I'll start by saying "Hi, I'm Barry and I'm an addict!" up until 2 years ago I smoked two packs a day for 42 years. I finally quit after a couple of attempts because it was getting harder and harder to breath. I smoked my last cigarette on May 28, 2007, and as a test of my resolve I keep two open packs on the top of my refrigerator still today.
As many of you know I started working out about 2 months ago and I do 3 miles on the treadmill three days a week plus lift weights to tone. Everyone has the Achilles heel and mine has always been my lungs. As a kid I had pneumonia 3 times and I burnt my bronchial tubes with a pesticide when I was in my middle 30's. Plus I enjoy working on cars and home improvement projects so I've sucked back more than my share of drywall dust and brake dust, probably 10 times what the average person might in their lifetime.

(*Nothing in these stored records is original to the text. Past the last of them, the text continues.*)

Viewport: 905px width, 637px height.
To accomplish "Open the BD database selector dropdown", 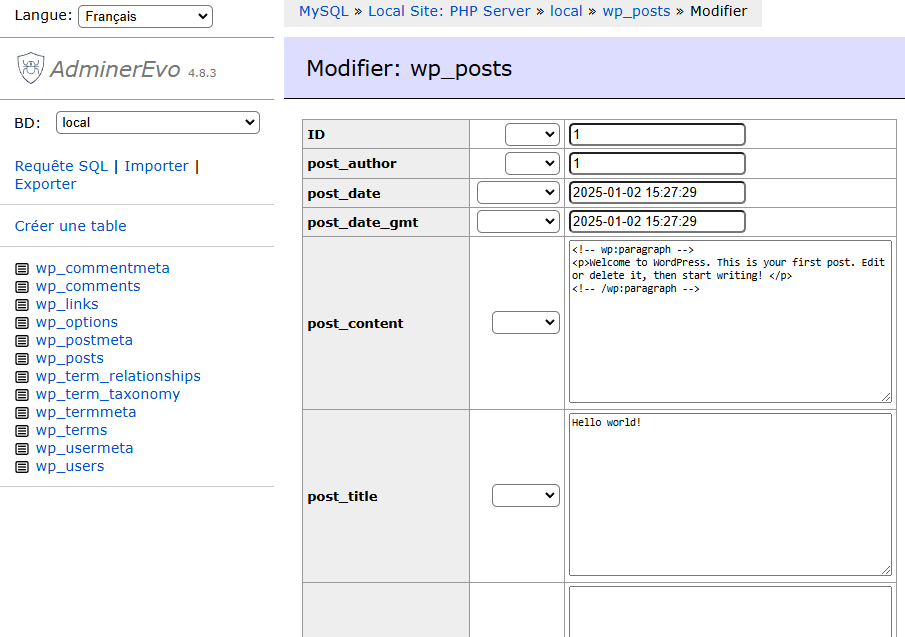I will pos(157,123).
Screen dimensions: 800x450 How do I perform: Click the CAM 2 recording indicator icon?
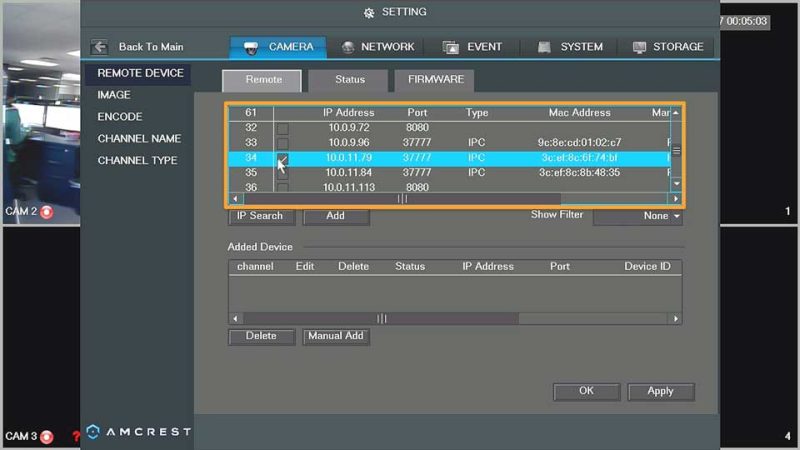point(46,212)
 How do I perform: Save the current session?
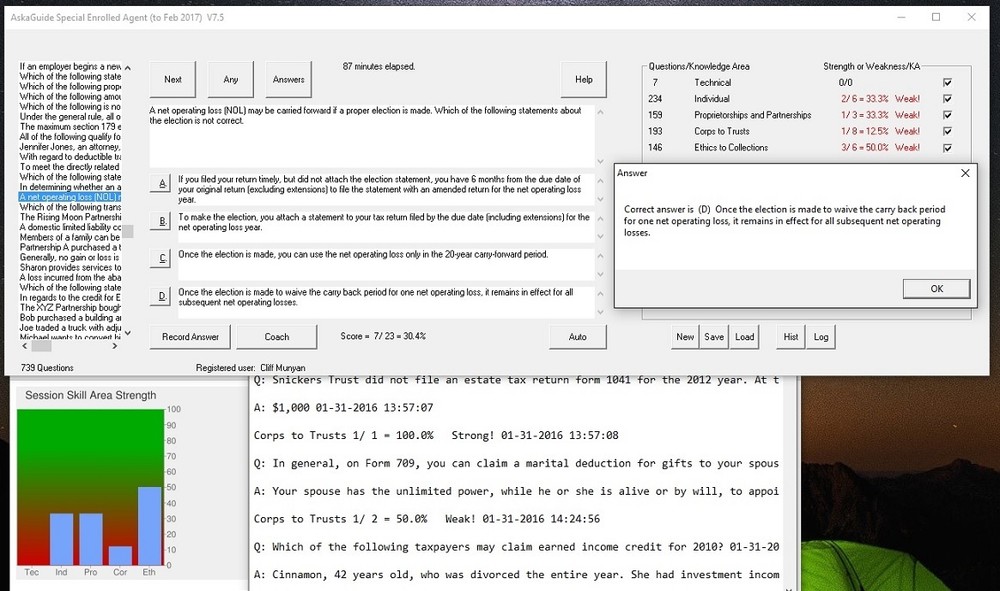[x=714, y=337]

No, I'm not making a dating profile but I thought I give you some background that I understand respiratory problems and risks. I saw my Mother die from COPD and the associated treatment but I still defend a persons right to light up. Until the time our elected officials have the balls to give up the PAC and Lobbyist Contributions from the tobacco industry, and make smoking illegal I believe every adult over the age of 18 has the right to make a choice. Smoke or not smoke that is the question! I have several pet peeves when it comes to the smoking zealots and I thought I'd share them here with you.
The New Tobacco Tax:
Today President Obama's new tax on tobacco products went into effect. In levying this tax it does two things, it again puts an undue financial burden on those that earn under the median income in this country and secondly in doing so Mr. Obama has broken another campaign promise. During his campaign Mr. Obama promise not to enact any tax that will effect those earning under $250,000 annually.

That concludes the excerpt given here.